De son côté la députée (LFI) Mathilde Panot évoque « une direction particulièrement dure et inhumaine ». Selon elle, « le geste de désespoir de François est une conséquence directe du jusqu’au-boutisme du gouvernement et les convocations disciplinaires une véritable remise en question du droit de grève ».

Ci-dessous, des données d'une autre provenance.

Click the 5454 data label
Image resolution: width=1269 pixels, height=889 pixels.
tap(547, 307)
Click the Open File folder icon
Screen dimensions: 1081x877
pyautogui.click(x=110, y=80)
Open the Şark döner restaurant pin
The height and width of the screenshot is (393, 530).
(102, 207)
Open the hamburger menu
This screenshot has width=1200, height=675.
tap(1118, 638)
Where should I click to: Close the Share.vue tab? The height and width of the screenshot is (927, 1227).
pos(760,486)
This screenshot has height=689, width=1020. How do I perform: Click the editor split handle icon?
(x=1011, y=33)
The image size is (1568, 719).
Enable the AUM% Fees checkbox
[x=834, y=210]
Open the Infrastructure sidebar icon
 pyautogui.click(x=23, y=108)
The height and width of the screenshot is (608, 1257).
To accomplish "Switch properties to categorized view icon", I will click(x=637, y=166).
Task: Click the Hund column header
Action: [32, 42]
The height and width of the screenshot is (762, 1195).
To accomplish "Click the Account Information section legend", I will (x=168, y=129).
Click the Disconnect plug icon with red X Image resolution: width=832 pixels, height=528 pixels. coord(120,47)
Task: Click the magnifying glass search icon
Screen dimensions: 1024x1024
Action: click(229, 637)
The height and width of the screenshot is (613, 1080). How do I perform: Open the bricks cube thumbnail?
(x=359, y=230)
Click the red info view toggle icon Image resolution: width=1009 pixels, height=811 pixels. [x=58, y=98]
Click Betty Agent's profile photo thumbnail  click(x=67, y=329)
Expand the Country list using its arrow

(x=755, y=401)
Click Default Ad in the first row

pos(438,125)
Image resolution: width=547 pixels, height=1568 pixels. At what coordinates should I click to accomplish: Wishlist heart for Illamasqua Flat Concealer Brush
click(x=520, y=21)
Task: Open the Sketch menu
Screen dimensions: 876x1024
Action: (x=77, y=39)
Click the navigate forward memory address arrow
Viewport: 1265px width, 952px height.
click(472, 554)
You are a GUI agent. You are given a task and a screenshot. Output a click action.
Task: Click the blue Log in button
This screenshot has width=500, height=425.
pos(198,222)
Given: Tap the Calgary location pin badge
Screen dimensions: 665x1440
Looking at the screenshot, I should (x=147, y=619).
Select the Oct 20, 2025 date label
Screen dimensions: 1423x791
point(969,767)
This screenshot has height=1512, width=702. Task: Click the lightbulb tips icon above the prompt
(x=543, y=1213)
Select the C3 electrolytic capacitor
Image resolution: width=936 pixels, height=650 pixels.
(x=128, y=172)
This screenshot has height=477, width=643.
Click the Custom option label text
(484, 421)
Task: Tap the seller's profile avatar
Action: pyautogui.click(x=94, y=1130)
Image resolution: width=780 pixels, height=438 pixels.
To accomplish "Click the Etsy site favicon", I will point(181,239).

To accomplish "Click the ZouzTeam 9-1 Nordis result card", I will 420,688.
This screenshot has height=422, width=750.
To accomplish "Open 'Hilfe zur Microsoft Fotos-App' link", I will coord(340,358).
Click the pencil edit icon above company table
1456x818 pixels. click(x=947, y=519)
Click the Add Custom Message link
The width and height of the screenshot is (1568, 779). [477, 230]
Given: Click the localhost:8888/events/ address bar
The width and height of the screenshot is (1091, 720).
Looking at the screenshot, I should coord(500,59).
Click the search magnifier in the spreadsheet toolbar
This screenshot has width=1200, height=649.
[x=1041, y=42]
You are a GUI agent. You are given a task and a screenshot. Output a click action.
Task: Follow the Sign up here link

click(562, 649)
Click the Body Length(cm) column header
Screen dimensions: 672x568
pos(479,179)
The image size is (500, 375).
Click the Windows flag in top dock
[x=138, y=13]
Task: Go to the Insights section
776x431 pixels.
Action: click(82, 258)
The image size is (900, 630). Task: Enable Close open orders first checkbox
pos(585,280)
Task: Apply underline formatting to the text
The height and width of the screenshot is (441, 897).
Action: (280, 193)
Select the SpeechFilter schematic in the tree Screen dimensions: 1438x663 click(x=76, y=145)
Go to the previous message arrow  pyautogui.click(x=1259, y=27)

Des élus syndicaux et politiques étaient là, comme Mathilde Panot, députée LFI

C’est donc bel et bien la gestion de la grève sur ce dépôt qui semble poser problème. De l’avis de tous, depuis l’arrivée du directeur du site il y a un an, les relations sont excessivement tendues. Dans notre précédent article, où nous dressions le portrait de Yassine, Patrick et François, nous l’évoquions déjà. Mais si François a craqué, il n’est malheureusement pas le seul. Contacté par téléphone, Yassine confie être en arrêt de travail pour dépression depuis le 14 janvier (lendemain de sa convocation). Les faits reprochés, les accusations d’homophobie et la peur de perdre son emploi l’ont moralement atteint. Et ce qu’il s’est passé hier n’a rien arrangé. « Après avoir appris ce qui est arrivé à François, j’étais sous le choc, confie-t-il. Lundi en fin d’après-midi, je me suis retrouvé aux urgences… Les médecins m’ont dit que c’était une crise de nerfs. »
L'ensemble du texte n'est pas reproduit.